March 4, 2021 | The National Interest
What Red Line Tells Us About Syria’s Chemical Weapons
Book review: Joby Warrick’s book brings to life the history and reaction to Syria’s chemical weapons program and the difficulty in eliminating it.
March 4, 2021 | The National Interest
What Red Line Tells Us About Syria’s Chemical Weapons
Book review: Joby Warrick’s book brings to life the history and reaction to Syria’s chemical weapons program and the difficulty in eliminating it.
In 2003, while American forces were scouring Iraq in search of chemical weapons they would never find, the U.S. intelligence community knew exactly where Bashar al-Assad had stockpiled more than a thousand tons of sarin, VX, and other toxic agents.
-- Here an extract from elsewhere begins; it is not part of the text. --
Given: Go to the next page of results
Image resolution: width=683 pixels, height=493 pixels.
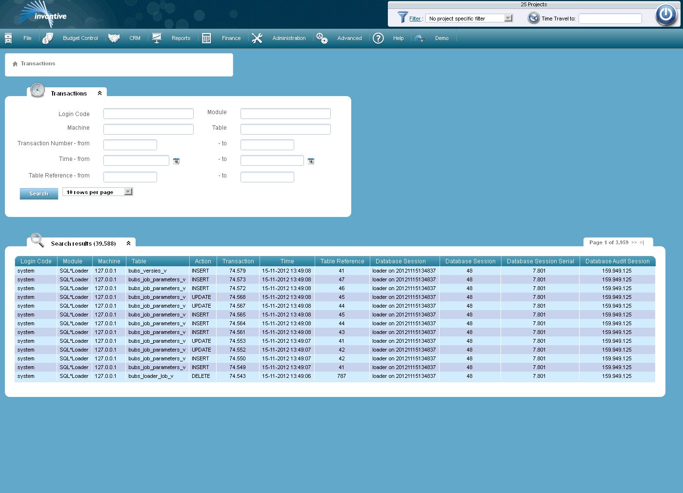Looking at the screenshot, I should pos(634,242).
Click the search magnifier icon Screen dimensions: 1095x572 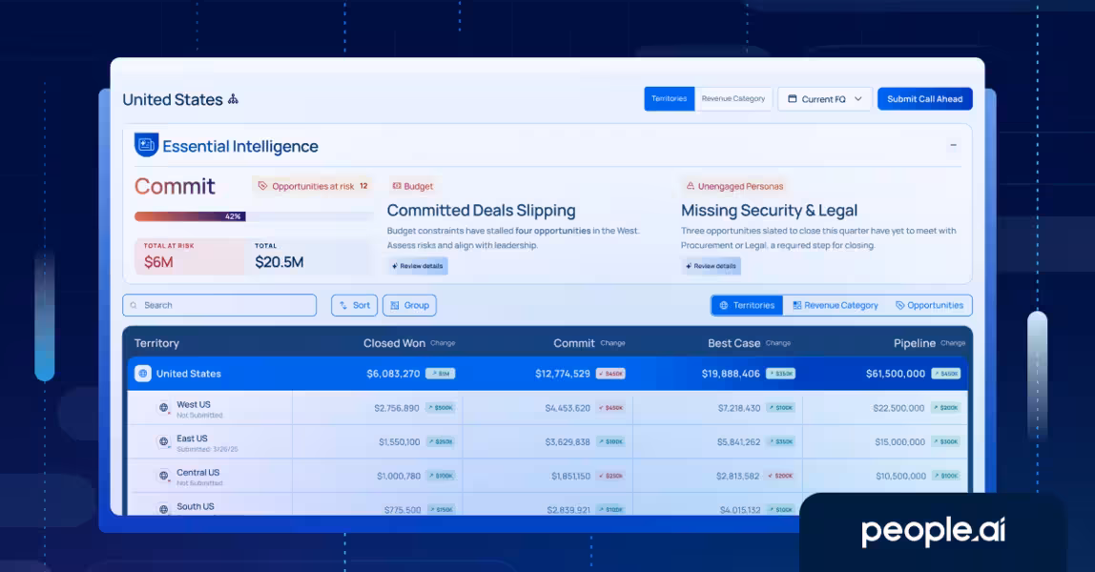click(x=134, y=305)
In Red Line, veteran Washington Post correspondent and two-time Pulitzer Prize-winner Joby Warrick breaks the story of a Syrian weapons scientist who called himself Ayman and was on the CIA payroll for thirteen years. Ayman welcomed the agency’s deposits in his bank accounts—he had two wives and sets of children to support, thanks to “Syria’s permissive polygamy laws” —yet Ayman appeared to be most interested in winning the admiration of foreign adversaries for his work. (pp.1-2)
When the Agency tested a sample that Ayman had passed to his case officer in Damascus, the results “caused a sensation at CIA outposts on both sides of the Atlantic. In a bare-bones lab, in a backward, autocratic state that had been shunned and blacklisted by the industrial powers of the West, the Syrian chemist had produced a weapon of astonishing quality and elegant simplicity.” (p.5) The intended targets were Israeli troops and cities. “You should warn the Jews,” the chemist told his handlers. In his view, it was only fair for Syria to have a deterrent comparable to Israel’s presumed nuclear weapons capability. (pp.3-4)
In 2002, Ayman faced a firing squad. The previous year, Bashar al-Assad’s brother-in-law, Assef Shawkat, subjected the chemist to a personal interrogation. Shawkat told the chemist the government knew what he had done. What Ayman did not realize was that Shawkat only intended to question him about the bribes that foreign companies gave the chemist in exchange for contracts from his research institute. Fearing the worst, Ayman confessed to everything. (pp.6-8)
The chemist is only a bit player in Red Line, yet his tale lets readers know that Warrick will command their attention with an array of uncanny stories built around formidable protagonists. Warrick also has a gift for immersing readers in the landscapes where his characters are searching for—or becoming targets of—Assad’s chemical weapons. This is a page-turner, not a dry policy tome.
Title aside, the book does not burrow deeply into Barack Obama’s decision to draw (but not militarily enforce) a publicly declared “red line” against Assad’s use of chemical weapons. That issue figures prominently in two well-done chapters, yet the question Warrick finds most beguiling is how U.S. and UN officials managed to dispose of more than a thousand tons of hazardous chemicals. This focus may be a bit surprising, since the disposal process turned out to be rapid, effective, and, by foreign policy standards, uncontroversial. What Warrick shows, however, is that this was a case of dogs that almost barked, or more literally, ships that almost capsized with tons of chemical weapons aboard.